<<<<

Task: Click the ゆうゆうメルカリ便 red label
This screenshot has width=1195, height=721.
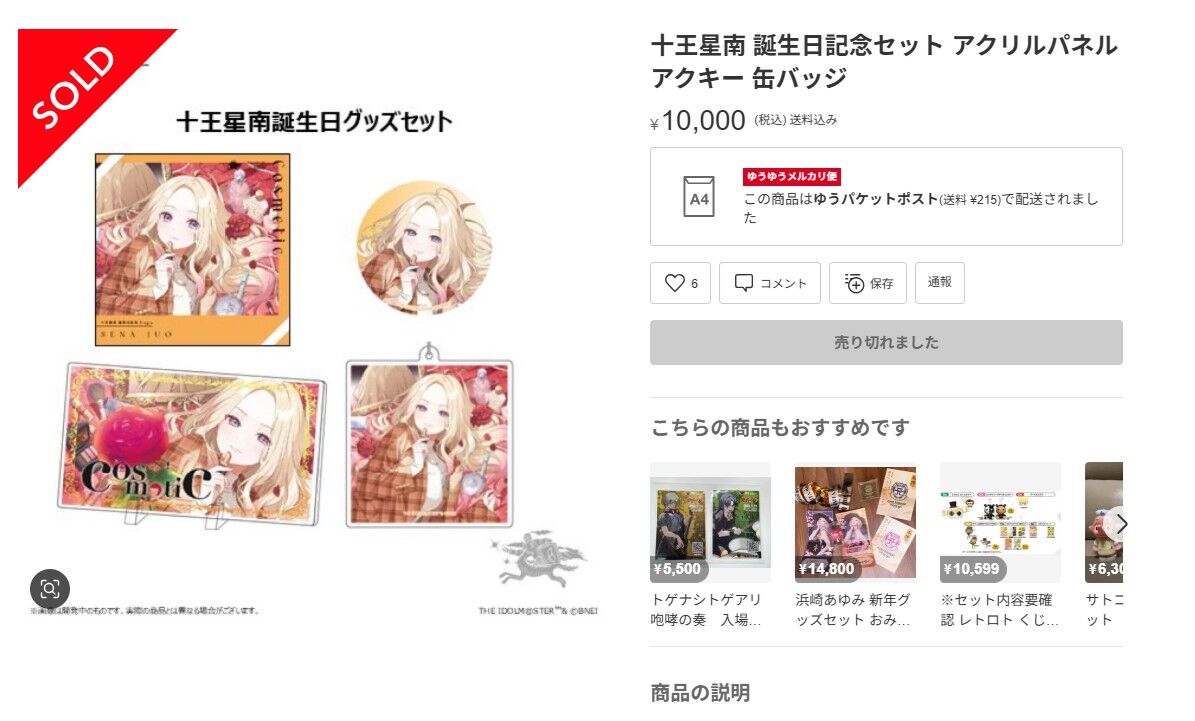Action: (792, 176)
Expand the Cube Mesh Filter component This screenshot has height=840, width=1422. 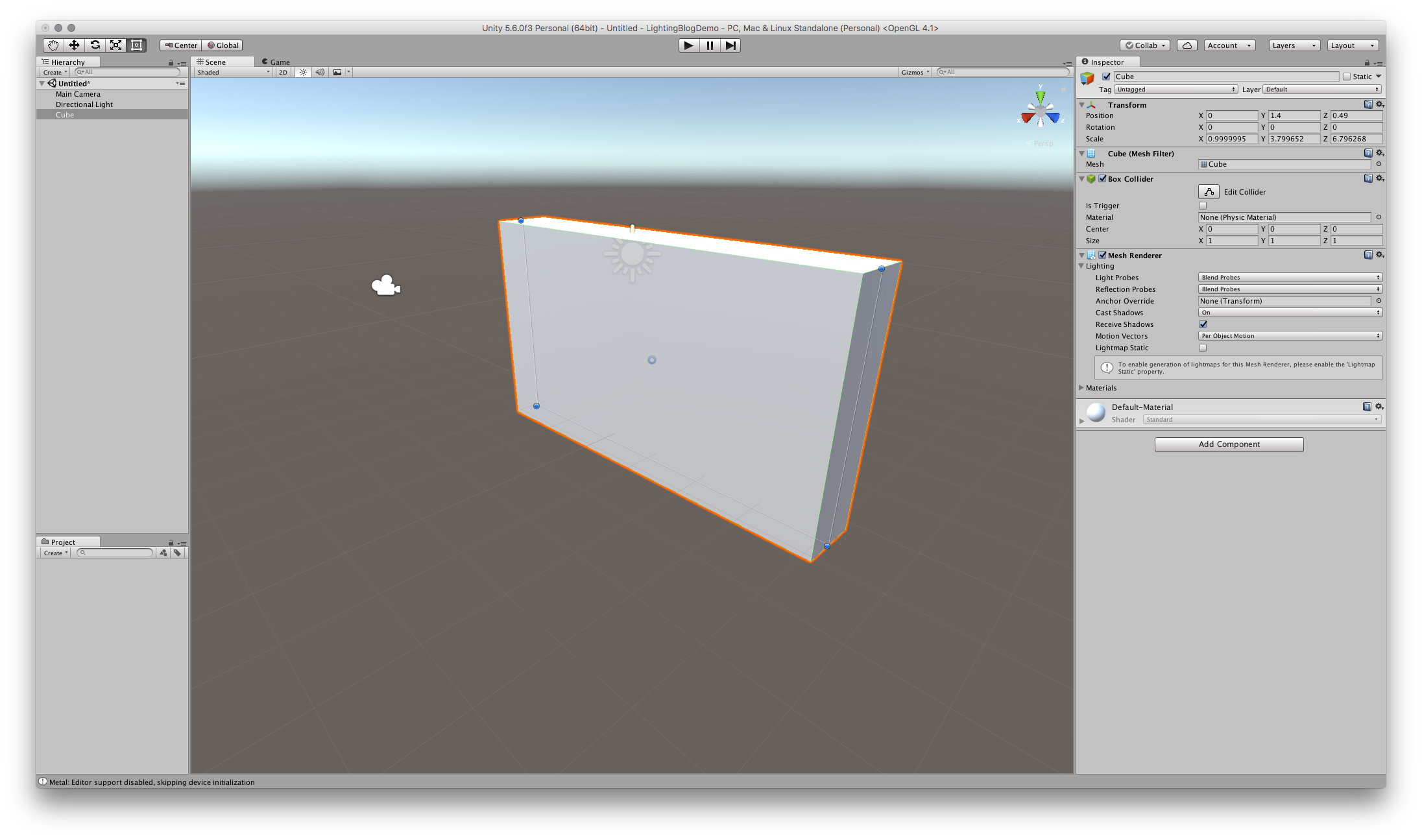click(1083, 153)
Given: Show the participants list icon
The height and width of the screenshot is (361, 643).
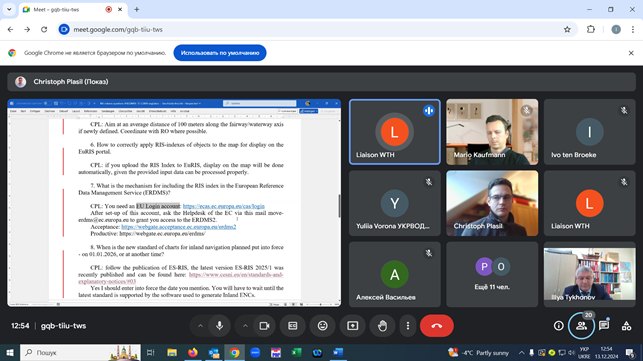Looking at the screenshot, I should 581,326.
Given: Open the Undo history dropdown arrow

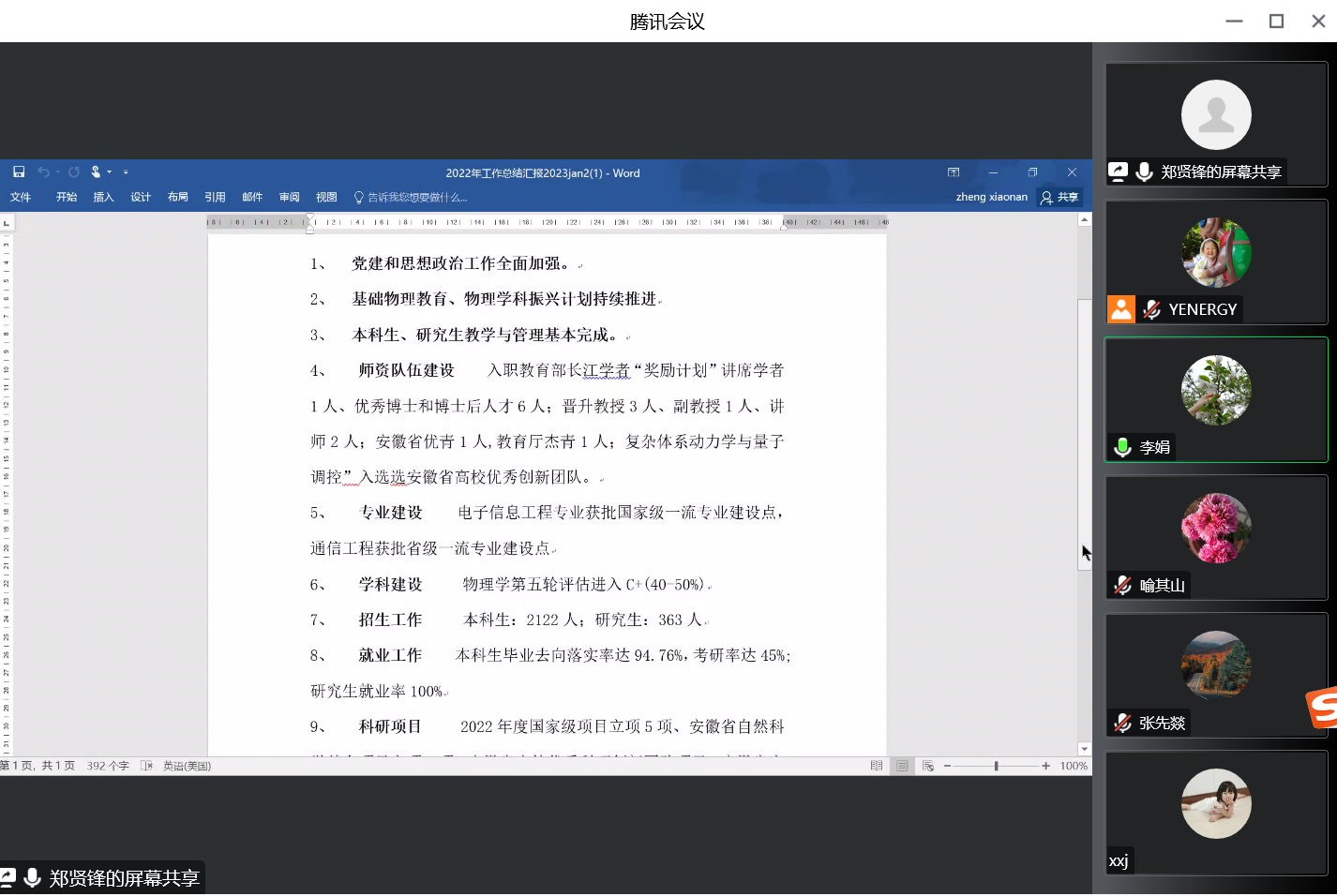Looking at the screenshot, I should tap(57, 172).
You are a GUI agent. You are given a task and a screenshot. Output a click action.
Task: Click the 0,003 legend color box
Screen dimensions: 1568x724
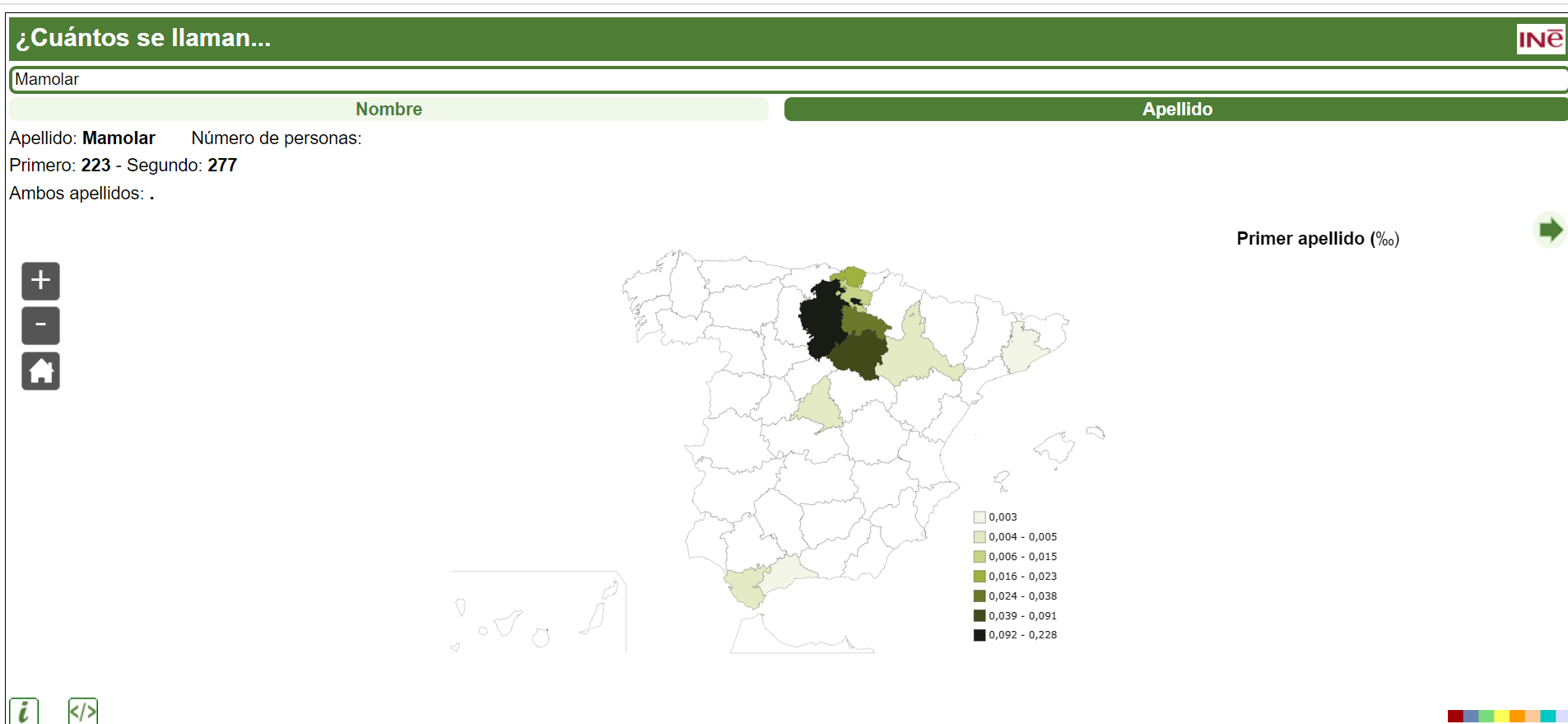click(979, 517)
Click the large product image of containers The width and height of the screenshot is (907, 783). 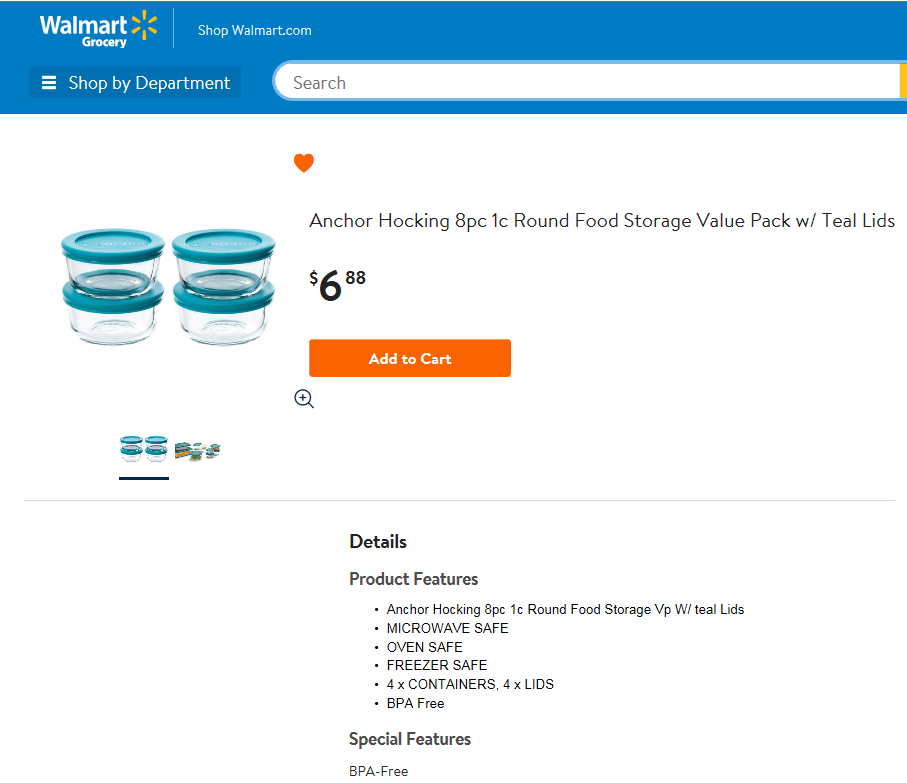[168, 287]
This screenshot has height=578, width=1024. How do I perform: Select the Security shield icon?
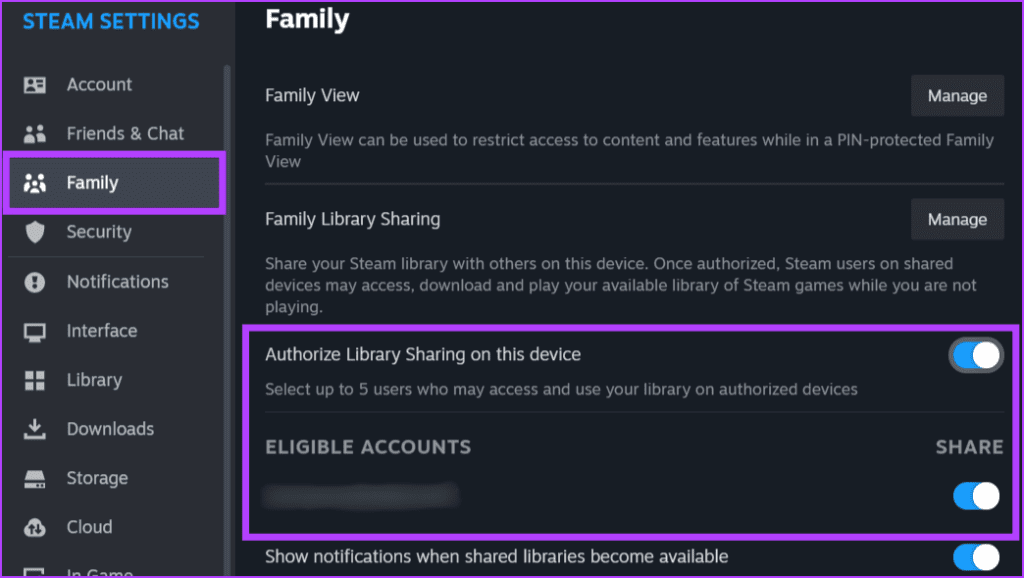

>>>>

__WORK ORDER__
Within the material, find all lines that hold the word "icon" and show them.

__ANSWER FOR THIS EXERCISE__
Given: Show the participants list icon
This screenshot has height=578, width=1024. How do I perform: Select the Security shield icon?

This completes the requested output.